Egemenlerin değil halkların Ortaçağ tarihi

Egemenlerin değil halkların Ortaçağ tarihi

Eserin şapkadan tavşan çıkarmak ve Ortaçağ tarihi hakkında yeni tezler ortaya atmak gibi bir iddiası yok. Fakat tüm dünyada feodalizmin farklı örneklerinin nasıl yaşandığını anlatması açısından oldukça ilginç ve okunmaya değer bir kitap Ortaçağ Tarihi.

Ortaçağ denince akıllara yalnızca Avrupa ve feodalizm gelir. İnsanlık tarihinde oynadığı rol açısından bunun kabul edilebilir bir durum olduğunu söyleyebiliriz. Peki feodalizm Avrupa’da nasıl ortaya çıktı ya da yalnızca Avrupa’da mı etkili oldu? Avrupa’da feodalizm yerleşirken Hindistan, Çin ve Ortadoğu’da neler oluyordu? Yordam Kitap’tan basılan ve Çağdaş Sümer tarafından dilimize kazandırılan “Ortaçağ Tarihi” bu sorulara doyurucu ve yalın cevaplar veriyor.
Bu kolektif eser, Ortaçağ’da yaşanan gelişmelere bütünsel bir açıdan yaklaşan ve tarihsel materyalist yöntemi bu yaklaşımda araç edinen bir tarih çalışması. Şüphesiz ele aldığı dönemin genişliği ve konuların çeşitliliği dolayısıyla, okuyucu derinlemesine bir Ortaçağ tarihi çalışması beklememeli. Ancak kitabın genelinde, konuların genişliği ve çeşitliliğinin yaratacağı dağınıklığı engelleyecek bir sadelik ve doğrultu olduğunu söylemek mümkün.
Eserin genelinde; Avrupa, Ortadoğu, Hindistan ve Çin’de yaşanan feodal dönem, merkeze toprağa bağımlı kölelik alınarak anlatılıyor. Tarihsel maddeci yöntemin titizlikle uygulandığı bu eser, aynı zamanda belgelere dayanarak haritalar ve görseller aracılığıyla dönemi ana hatları ile okuyucuya sunuyor.
Aslında eserin şapkadan tavşan çıkarmak ve Ortaçağ tarihi hakkında yeni tezler ortaya atmak gibi bir iddiası yok. Fakat tüm dünyada feodalizmin farklı örneklerinin nasıl yaşandığını anlatması açısından oldukça ilginç ve okunmaya değer bir kitap. Feodalizmin adım adım nasıl ortaya çıktığı, geliştiği ve çözülüşe nasıl sürüklendiğini yalnızca Avrupa merkezli değerlendirilemeyeceğini vurgulayan yazarlar, diğer bölgelerin feodalizm serüvenini anlatırken Avrupa’yı kesinlikle boşlamıyor. Avrupa ve diğer medeniyetlerin birbirleri ile yaşadıkları etkileşim ve bu etkileşimin yarattığı sonuçlar da ayrıntılı bir biçimde ele alınıyor.
Türkiye’deki kimi Ortaçağ kürsülerinin yaptığı gibi Ortaçağ’da İslam dünyasının zenginliğine odaklanan ya da Batı Avrupa dışında herhangi bir bölgeyi hesaba katmayan bir Ortaçağ anlayışının aksine, bu kitabın bütünlüklü bir bakış açısını kazandırmak gibi bir derdi var. Tarihsel maddeci tarih anlayışının amentüsü olan bu dert, kitabı sade olduğu kadar doyurucu yapan bir faktör oluyor.

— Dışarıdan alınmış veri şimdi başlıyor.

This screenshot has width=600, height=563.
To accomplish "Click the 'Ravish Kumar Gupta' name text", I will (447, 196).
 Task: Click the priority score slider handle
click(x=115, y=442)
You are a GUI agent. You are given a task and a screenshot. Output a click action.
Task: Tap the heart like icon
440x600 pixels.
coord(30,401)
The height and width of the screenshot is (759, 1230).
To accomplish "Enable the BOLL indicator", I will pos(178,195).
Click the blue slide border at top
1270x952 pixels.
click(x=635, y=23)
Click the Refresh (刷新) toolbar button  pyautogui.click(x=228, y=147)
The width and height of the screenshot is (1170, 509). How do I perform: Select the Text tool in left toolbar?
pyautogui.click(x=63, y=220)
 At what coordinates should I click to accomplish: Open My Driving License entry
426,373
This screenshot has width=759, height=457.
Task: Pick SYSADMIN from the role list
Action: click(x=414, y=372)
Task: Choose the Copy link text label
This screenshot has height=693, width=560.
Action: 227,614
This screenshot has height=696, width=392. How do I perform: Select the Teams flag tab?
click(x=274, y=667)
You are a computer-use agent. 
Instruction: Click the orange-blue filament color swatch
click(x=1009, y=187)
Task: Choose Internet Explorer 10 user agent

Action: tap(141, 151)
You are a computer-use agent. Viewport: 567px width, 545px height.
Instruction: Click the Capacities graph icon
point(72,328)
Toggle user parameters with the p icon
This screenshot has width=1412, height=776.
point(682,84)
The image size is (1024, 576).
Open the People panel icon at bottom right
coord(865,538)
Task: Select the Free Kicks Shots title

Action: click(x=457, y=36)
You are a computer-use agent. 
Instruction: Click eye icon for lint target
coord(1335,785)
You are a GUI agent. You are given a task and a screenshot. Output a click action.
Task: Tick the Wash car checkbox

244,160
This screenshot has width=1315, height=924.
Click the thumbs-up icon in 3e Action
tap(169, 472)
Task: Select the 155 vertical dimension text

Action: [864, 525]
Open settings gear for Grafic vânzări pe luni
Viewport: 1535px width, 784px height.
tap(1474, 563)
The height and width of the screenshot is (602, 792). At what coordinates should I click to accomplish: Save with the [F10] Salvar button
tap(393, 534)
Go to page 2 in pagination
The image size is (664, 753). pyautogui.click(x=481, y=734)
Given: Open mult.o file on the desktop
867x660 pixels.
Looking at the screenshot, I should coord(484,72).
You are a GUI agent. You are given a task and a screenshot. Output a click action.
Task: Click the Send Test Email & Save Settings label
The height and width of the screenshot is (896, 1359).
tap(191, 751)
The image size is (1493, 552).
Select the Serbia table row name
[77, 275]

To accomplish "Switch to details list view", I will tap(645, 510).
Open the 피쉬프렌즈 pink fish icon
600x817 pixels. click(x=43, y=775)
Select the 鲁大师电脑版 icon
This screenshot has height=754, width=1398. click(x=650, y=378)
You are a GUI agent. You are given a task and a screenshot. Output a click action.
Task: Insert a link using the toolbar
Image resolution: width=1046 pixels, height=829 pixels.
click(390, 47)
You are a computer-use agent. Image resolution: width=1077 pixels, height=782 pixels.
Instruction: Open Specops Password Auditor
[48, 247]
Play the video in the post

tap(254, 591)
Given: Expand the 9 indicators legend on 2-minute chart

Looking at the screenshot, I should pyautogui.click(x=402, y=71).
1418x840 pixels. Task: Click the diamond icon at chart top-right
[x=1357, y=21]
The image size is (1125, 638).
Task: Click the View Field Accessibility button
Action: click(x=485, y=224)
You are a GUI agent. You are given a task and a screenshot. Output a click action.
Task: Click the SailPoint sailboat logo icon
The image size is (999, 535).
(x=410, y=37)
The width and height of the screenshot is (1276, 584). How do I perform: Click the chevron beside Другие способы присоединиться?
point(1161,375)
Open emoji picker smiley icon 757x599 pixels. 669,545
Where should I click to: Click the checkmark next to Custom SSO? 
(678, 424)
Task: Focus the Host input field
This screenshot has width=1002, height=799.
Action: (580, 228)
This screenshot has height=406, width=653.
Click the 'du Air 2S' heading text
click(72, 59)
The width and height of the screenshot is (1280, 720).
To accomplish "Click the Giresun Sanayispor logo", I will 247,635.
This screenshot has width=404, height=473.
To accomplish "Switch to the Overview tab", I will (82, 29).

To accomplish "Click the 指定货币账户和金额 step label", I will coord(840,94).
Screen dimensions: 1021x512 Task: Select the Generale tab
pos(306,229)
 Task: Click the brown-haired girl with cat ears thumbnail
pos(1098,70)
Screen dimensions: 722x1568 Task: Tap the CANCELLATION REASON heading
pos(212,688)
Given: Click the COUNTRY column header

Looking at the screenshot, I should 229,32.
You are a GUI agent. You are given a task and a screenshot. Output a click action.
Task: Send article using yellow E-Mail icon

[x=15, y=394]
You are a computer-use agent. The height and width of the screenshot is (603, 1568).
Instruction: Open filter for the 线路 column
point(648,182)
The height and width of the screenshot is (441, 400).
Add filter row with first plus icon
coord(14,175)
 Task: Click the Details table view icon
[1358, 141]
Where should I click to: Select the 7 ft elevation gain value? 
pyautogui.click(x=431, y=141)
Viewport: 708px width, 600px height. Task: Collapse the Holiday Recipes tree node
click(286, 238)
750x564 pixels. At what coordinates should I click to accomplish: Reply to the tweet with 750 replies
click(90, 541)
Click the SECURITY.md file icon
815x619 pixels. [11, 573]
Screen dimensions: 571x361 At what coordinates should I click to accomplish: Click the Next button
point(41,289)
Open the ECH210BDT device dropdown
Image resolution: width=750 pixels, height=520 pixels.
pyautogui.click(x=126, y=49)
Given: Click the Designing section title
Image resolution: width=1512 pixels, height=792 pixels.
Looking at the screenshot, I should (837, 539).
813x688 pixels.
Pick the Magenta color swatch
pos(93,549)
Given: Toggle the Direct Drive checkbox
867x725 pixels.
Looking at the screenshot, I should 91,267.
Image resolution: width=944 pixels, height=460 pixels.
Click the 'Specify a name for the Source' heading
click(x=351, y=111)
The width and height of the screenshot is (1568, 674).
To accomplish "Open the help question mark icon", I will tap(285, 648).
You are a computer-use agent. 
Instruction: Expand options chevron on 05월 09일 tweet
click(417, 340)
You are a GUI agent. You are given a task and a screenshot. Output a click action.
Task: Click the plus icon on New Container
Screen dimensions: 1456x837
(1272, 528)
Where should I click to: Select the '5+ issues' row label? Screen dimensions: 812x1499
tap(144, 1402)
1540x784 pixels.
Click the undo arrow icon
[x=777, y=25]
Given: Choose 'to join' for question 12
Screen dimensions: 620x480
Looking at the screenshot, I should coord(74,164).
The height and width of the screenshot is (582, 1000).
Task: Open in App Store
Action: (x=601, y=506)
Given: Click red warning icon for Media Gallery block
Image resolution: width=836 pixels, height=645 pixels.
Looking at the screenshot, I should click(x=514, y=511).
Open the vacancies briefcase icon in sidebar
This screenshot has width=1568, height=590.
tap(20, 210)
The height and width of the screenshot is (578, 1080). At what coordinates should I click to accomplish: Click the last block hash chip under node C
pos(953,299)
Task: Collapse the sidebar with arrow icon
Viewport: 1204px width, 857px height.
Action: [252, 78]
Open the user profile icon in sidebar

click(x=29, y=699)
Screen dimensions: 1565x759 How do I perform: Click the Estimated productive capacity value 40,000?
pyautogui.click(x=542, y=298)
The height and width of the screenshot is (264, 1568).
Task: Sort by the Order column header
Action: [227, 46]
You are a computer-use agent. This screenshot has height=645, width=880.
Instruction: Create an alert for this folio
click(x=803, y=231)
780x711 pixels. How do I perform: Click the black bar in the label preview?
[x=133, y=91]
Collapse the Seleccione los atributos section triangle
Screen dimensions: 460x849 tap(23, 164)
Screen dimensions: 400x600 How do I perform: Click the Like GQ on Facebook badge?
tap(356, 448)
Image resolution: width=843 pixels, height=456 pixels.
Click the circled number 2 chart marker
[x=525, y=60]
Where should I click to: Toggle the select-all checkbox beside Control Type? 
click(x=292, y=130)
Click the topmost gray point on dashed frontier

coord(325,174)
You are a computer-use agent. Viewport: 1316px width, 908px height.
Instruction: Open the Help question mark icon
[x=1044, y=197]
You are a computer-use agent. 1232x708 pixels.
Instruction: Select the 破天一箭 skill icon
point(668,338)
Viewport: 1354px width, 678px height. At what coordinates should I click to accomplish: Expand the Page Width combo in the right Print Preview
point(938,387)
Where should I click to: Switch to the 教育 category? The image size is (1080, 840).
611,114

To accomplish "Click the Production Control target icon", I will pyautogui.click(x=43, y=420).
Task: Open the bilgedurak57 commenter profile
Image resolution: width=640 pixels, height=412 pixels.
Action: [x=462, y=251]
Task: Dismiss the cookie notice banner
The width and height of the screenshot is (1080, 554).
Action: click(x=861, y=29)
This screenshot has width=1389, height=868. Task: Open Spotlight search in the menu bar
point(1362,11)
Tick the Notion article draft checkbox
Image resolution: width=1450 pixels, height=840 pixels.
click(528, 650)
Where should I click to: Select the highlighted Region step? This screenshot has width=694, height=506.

“Tarihin akışını imparatorlukların, krallıkların ve aristokratların hakimiyet ve iktidar mücadelelerinden ibaret görmeyen yazarlar, köylülerin, zanaatkarların ve işçilerin mücadelelerine odaklanarak materyalist tarih yazımının parlak ve incelikli bir örneğini sunmakla kalmıyor, aynı zamanda bu mücadelelerin kültür ve düşünce yaşamındaki yansımalarını da gözler önüne seriyor.”


KÜNYE: Ortaçağ Tarihi, Ye. Agibalova – G. Donskoy, Çeviri: Çağdaş Sümer, Yordam Yayınları, 2017, 288 sayfa.